June 15, 2012
Asteroid’s Chances Of Impacting Earth In 2040 Slim
Lee Rannals for redOrbit.com
An asteroid about the size of a football stadium may slightly have a chance of impacting Earth in 2040, but new estimates show it's hardly a threat.
The space rock, measuring about 460-feet in size, has a likelihood of missing Earth greater than 99 percent, according to the recent findings by scientists at a May 29 workshop at NASA's Goddard Space Flight Center.
"While there is general consensus there is only a very small chance that we could be dealing with a real impact scenario for this object, we will still be watchful and ready to take further action if additional observations indicate it is warranted," Lindley Johnson, program executive for the Near-Earth Object (NEO) Observation Program at NASA Headquarters in Washington, said in a press release.
Asteroid 2011 AG5 was originally discovered back in January 2011, and its path made scientists speculate whether it could actually impact Earth by 2040.
Several observatories began to monitor the asteroid for nine months before it moved too far away, and grew too faint to see. Scientists and engineers said at the workshop that they will be able to confidently determine whether the asteroid will miss Earth in the next four years, as more observations are made.
Observations of 2011 AG5 have been limited because of its present location beyond the orbit of Mars and in the daytime sky on the other side of the sun. Conditions will improve in the fall of 2013, so astronomers will be able to use space- and ground-based telescopes to get a better analysis of the asteroid's path.

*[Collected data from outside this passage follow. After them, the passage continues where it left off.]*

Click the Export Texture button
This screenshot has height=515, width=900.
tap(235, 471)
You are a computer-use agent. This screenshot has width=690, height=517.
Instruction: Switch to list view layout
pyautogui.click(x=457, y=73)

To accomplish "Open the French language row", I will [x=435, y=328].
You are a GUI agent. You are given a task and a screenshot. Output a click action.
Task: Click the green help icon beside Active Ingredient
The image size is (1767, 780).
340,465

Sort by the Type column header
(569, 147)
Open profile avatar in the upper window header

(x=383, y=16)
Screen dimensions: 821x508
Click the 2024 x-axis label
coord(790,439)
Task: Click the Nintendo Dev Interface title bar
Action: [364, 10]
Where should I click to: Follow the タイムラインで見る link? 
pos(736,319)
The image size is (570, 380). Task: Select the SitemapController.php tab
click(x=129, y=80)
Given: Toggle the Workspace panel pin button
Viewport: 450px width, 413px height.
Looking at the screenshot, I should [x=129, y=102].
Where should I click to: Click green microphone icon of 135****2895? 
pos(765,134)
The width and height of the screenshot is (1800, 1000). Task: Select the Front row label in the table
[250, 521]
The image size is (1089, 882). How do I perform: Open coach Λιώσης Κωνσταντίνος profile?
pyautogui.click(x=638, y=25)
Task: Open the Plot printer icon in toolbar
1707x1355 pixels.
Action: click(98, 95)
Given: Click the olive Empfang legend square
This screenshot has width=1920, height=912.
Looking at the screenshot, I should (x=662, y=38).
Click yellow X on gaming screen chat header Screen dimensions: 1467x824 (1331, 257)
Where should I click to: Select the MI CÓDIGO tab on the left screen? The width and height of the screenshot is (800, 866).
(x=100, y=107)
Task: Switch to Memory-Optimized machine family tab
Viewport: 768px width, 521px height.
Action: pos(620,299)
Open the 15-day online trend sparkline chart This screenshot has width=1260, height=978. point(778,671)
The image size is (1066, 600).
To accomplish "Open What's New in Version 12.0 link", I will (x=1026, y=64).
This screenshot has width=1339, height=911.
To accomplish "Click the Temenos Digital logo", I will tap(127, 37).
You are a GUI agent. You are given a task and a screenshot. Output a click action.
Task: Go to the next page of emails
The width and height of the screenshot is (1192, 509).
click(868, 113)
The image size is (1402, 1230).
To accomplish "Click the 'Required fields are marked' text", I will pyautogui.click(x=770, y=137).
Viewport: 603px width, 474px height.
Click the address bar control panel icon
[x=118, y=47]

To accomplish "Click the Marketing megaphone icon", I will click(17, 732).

By the time the fall of 2013 rolls around, the asteroid will be 91 million miles away from Earth, but will still be viewable in the night sky.
Scientists will get an even clearer picture of the asteroid's trajectory by 2023, when the space rock is about 1.1 million miles away from Earth. If the asteroid passes through a 227-mile-wide region in space, which is called a keyhole, Earth's gravitational pull could influence 2011 AG5's path just enough to bring it back for an impact on February 5, 2040.
"Given our current understanding of this asteroid's orbit, there is only a very remote chance of this keyhole passage even occurring," Johnson said in a press release.
Although scientists expect the asteroid to flyby safely, they acknowledge that there is a slight chance the odds could rise as a result of observations made between 2013 to 2016. Even if the odds increase, it will still give scientists plenty of time to carry out several missions to change the asteroid's course.
NASA said that damage from an asteroid the size of 2011 AG5 could cover a region on Earth at least 100 miles wide.
NASA's NEO Program was established in 1998, and coordinates the agency's efforts to detect, track and characterize Earth-approaching near earth objects (NEOs) and comets larger than half a mile in size. The program searchers for NEOs as small as 2011 AG5.